# [Task objective]
From the entries below, output the line with "You are a computer-use agent." and each following line up to and including the line with "Instruction: Open the Signing Key dropdown", exactly as written.

# [Available records]
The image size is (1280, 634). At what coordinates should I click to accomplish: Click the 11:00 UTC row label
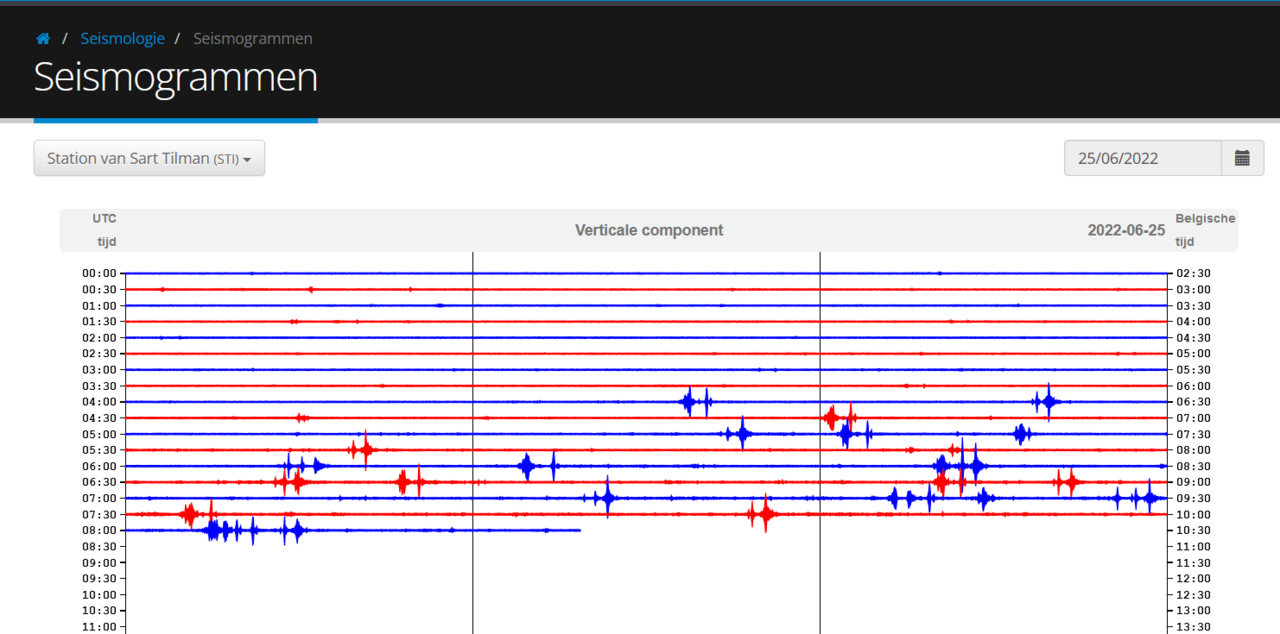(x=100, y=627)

==

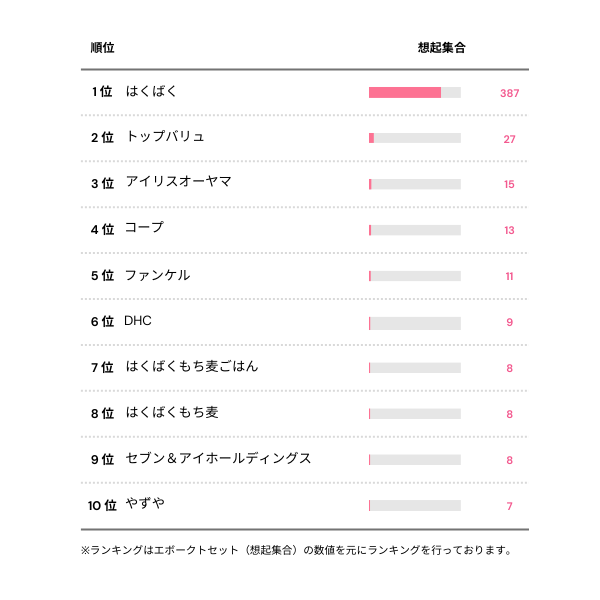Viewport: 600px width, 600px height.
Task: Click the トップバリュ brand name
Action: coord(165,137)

--

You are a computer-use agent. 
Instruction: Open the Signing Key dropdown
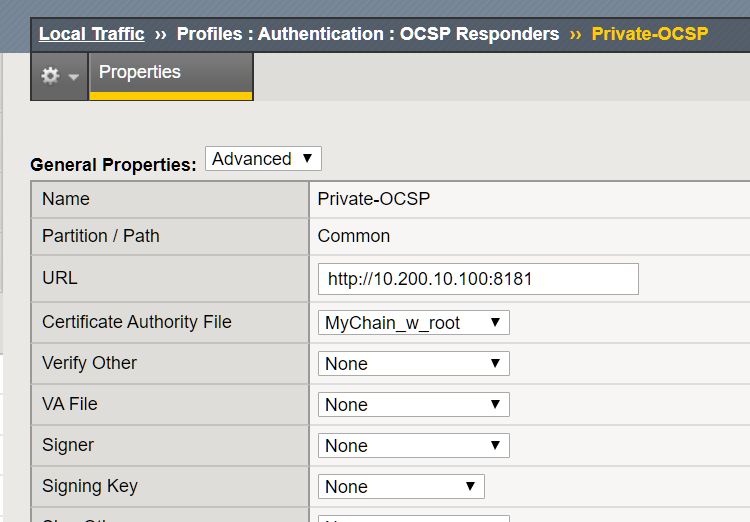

# [Response for this exercise]
You are a computer-use agent. 
Instruction: Open the Signing Key dropdown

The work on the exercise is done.